▶ **Task directions**
Answer the following questions using the blog excerpt about joining Twitter.
1. How many minutes away was the start of the #blogchat?
2. What did Anne warn the writer there was going to be?
3. According to the 4th grade teacher, what was all the writer could draw?

▶ **Source document**
__________

So, which picture to choose? I want to pick a good one, but not one where if the person ever meets me in real life they whisper to themselves, or, heaven forbid, others, “Gosh, she doesn’t look nearly as good in real life.” But press on I must, the #blogchat (which frankly I don’t even understand what that means or how that works yet) is going to start in five minutes and Anne told me to be there. I settled on a reasonably close-up head shot because the picture I really liked was much too far away. I held my breath and with much fear and trembling, I logged onto Twitter.
Anne, good friend that she is, did warn me that there was going to be a steep learning curve. But she didn’t tell me it would look like this:
Tweets twittered past me at a dizzying pace. I’ve never felt so old in my life. (And, by the way, that’s an original piece of artwork. I created that myself this very morning. You can’t find that picture anywhere else on the internet because I made it. So there, mean old 4th grade teacher who laughed in my face and told me I would never become an artist because all I could draw was stick figures. How wrong you were!!)

__________

▶ **Dataset excerpt**

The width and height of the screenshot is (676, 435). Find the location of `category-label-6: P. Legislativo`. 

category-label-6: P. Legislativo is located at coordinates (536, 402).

__________

▶ **Task output**
1. Five minutes.
2. A steep learning curve.
3. Stick figures.